You notice this as floaters that worsen seasonally, particularly in winter when sunlight exposure and vitamin D production are lowest. You might also notice that your eyes feel drier, that you’re more sensitive to fluorescent light, and that visual stress builds up more quickly when you’re working on screens.

Your retina has the highest blood flow per unit tissue of any organ in your body. That blood flow is controlled by nitric oxide (NO), a signaling molecule produced by your endothelial cells that tells blood vessels to relax and stay open. MTHFR (Methylenetetrahydrofolate Reductase) is upstream of this process. It converts folate into the form your cells use for methylation reactions, including the production of tetrahydrofolate (BH4), a critical cofactor for nitric oxide synthase. When MTHFR is impaired, nitric oxide production drops, and your retinal blood vessels constrict.

The C677T variant in MTHFR, carried by roughly 40% of people in European ancestry populations, reduces enzyme efficiency by 40-70%. This impairs both methylation capacity and nitric oxide synthesis, leading to chronic vasoconstriction in your retinal capillaries. The resulting hypoxia and reduced waste clearance accelerate oxidative stress in your photoreceptors.

You experience this as floaters that increase after physical or mental exertion, that worsen when you’re stressed or haven’t eaten enough protein, and that seem to correlate with fatigue or brain fog. You might also notice that your eyes tire quickly when reading or doing detailed work, that you have occasional blurred vision that resolves after rest, and that you feel more visually sensitive when your energy levels are low.

Your photoreceptor cells are mitochondrial powerhouses. They have more mitochondria per unit volume than almost any other cell type because they need constant ATP to power the light-detection machinery in their outer segments. But this high energy demand comes with a cost: massive production of reactive oxygen species (ROS), the free radicals that damage cellular machinery. SOD2 (Superoxide Dismutase 2) is your photoreceptors’ primary mitochondrial antioxidant, converting the most dangerous free radical (superoxide) into hydrogen peroxide, which is then handled by catalase and glutathione peroxidase.

The Val16Ala variant in SOD2, present in roughly 40% of the population as the homozygous variant, produces a less efficient mitochondrial antioxidant enzyme. People with the Ala16Ala genotype have significantly reduced mitochondrial antioxidant capacity in their retinal cells, leaving their photoreceptors chronically under oxidative stress. This accelerates both the breakdown of photoreceptors and the accumulation of lipofuscin, the toxic brown pigment that marks cellular aging.

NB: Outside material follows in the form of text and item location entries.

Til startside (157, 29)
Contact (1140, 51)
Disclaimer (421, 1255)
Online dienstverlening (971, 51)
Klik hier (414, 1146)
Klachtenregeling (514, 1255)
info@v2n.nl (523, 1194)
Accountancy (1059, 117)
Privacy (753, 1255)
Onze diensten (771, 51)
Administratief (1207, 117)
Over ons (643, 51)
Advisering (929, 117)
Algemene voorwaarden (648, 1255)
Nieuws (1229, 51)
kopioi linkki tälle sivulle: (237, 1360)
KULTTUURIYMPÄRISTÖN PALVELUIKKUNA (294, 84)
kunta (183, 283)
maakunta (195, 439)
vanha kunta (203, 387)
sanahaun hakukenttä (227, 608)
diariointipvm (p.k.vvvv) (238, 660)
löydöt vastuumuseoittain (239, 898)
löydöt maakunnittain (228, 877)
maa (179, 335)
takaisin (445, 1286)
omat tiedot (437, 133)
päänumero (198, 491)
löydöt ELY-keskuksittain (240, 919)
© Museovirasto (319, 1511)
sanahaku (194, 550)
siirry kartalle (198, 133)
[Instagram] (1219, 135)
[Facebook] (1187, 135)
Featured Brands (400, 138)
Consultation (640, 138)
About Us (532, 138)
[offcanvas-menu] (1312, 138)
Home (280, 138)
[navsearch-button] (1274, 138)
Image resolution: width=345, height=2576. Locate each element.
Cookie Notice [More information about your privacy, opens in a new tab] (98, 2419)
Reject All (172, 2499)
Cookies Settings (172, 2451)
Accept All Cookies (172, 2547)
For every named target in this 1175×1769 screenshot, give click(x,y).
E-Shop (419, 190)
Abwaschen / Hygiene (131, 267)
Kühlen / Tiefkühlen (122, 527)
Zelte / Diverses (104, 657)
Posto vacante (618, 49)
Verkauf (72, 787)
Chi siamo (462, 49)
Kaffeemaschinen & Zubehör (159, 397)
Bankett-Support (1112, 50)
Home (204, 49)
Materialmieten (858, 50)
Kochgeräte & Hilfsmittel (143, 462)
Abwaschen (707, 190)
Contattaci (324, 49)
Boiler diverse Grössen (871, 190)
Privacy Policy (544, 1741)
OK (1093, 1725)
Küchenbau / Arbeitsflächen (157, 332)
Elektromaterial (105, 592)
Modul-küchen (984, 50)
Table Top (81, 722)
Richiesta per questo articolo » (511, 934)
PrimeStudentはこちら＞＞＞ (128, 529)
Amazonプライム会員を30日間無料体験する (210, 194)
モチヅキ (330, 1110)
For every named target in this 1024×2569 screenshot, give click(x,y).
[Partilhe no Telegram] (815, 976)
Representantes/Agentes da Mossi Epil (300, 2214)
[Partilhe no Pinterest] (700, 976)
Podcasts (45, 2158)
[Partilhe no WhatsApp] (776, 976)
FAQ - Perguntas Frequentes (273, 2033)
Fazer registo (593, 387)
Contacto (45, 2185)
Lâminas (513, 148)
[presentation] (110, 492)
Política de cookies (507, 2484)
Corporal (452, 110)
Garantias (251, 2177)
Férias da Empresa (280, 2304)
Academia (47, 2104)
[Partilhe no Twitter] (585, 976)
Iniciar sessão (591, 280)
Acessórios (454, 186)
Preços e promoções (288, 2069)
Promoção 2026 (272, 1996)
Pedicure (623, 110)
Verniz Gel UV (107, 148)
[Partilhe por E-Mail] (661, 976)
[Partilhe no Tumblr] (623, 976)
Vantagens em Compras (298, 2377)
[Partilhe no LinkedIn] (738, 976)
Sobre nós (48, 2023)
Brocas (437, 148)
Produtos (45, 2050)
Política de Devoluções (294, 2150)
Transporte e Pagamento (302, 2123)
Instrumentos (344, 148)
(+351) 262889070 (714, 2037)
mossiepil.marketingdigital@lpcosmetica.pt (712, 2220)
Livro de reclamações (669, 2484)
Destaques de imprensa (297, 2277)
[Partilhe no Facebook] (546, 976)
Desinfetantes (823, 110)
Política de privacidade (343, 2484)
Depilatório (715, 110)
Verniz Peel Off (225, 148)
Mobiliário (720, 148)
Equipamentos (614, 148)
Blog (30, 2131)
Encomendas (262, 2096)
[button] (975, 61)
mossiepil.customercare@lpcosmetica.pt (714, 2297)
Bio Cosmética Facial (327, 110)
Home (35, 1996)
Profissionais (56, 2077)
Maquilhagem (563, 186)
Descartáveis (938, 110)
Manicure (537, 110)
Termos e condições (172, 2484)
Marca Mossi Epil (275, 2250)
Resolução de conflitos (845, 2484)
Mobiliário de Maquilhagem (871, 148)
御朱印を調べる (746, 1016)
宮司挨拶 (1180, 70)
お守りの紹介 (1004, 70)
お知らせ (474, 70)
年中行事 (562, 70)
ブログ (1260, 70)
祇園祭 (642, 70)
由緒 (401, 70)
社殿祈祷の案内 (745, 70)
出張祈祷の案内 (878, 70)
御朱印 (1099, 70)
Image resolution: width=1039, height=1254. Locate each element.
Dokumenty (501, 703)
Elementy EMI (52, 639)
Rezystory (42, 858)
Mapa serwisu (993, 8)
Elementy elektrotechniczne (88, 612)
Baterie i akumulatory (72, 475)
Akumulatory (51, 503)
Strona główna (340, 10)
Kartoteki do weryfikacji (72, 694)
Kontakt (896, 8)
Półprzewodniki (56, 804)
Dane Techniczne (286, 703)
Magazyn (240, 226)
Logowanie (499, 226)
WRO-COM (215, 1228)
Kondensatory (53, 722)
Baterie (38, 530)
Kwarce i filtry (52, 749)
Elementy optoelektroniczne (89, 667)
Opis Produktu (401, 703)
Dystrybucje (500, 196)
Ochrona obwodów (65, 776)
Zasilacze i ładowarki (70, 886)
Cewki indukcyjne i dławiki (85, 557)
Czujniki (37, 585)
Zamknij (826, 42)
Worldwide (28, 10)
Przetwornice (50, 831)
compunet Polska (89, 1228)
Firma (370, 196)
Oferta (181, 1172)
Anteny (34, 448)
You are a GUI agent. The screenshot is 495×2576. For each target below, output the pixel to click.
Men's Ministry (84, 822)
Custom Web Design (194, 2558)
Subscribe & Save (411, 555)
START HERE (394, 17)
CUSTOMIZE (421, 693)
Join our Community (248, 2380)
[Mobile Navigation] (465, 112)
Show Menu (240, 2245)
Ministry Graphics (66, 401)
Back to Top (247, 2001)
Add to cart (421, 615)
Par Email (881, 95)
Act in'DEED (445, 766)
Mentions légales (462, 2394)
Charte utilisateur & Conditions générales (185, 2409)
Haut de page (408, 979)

You experience this as floaters that increase steadily and predictably, worsening with any factor that increases metabolic stress: intense screen time, prolonged bright light exposure, poor sleep, or high-intensity exercise without adequate recovery. You might also notice that you have a harder time recovering from eye strain, that your vision seems slightly hazier at the end of the day, and that your floaters seem to correlate with your overall energy levels.